吉本新喜劇が11日から2日間に渡り、中国・上海で開催中の「第9回上海コメディーフェスティバル」で上演を行った。
舞台横には中国語字幕が流れるモニターを設置し、観客たちは字幕を追いながらも笑いあり涙ありのストーリーにくぎ付けとなった。客席を巻き込む演出や参加型ゲームなどもあり、上海市内から集まった多くの観客からは何度も爆笑が起こった。
座長を務めたアキは終演後、「とても貴重な機会をいただきました。

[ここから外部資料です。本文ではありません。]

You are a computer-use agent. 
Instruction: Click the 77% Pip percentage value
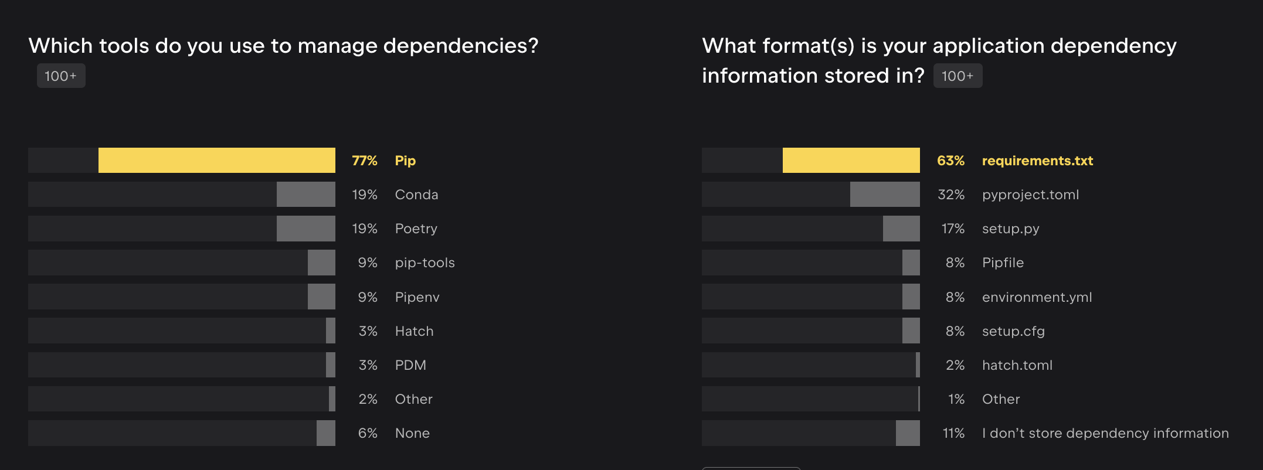click(x=364, y=161)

来年もまたぜひ同じメンバーで上海に来たいです」と喜びを語った。
吉本新喜劇は、2019年の同フェスティバルのオープニング作品として参加して以来、4年ぶりの上演。演目は「嵐を呼ぶスパッツ男」。アキ演じるスパッツ男・アキ助が、老舗旅館を切り盛りする兄(西川忠志)のもとへ3年ぶりに帰る。しかしアキ助は、ある誤解から逃亡犯なのではないかと疑われ、兄の婚約を破断にしてしまうことに…というストーリーだ。
ほろりとさせるストーリーのなかに、お決まりのギャグやシュールな間がたっぷり詰め込まれた大爆笑のステージに、客席は大盛り上がり。「吉本新喜劇を見るのは初めて」という観客が大半を占めた公演だったが、「たこ焼き2つで1000万円です」のせりふでこけるシーン、怒るとイカが出てくるなどの意味不明な演出、アキ助とたこ焼き屋(瀧見信行)がせりふもなく延々と向き合う独特の間などには、「理由もなく吹き出してしまった」という声も。中国語でのアドリブやダンス、観客のウエーブを取り入れた演出などもあり、客席を埋めた子供たちも歓声をあげて喜んでいたという。
アキは「とても勉強になった。最初から最後までずっと楽しかったです」と感想を述べ、過去に海外公演も多く経験している末成映薫は「やはり笑いは世界共通だと思いました。上海だけでなく世界中をまわって、皆さんに笑っていただきたいなという気持ちになりました」と語った。
日本以外で新喜劇を演じるのは初めてだったという西川忠志は「最初、お客さんが字幕を見ている時の間について戸惑いもありました。ですが稽古中、その間も自然に埋めながらお芝居を進めることができていました。これは新たな発見でした」といい、スタッフ、キャストのチームワークや絆を感じたと笑顔を見せた。
また、日中関係が緊張状態にあるなかでの公演について質問が出ると、アキは「実際に来てくださったお客さんを見て、笑いを愛している人が来てくれているなと感じました。ニュースを見た感じと、実際に舞台で感じるものは違うなと。心配はなかったですね」。 末成も「笑いには国境はないものだと私は考えておりますので、今回の公演で(日本と中国は)また近づいたんじゃないかな、仲良くなれたんじゃないかなと思っています」と語った。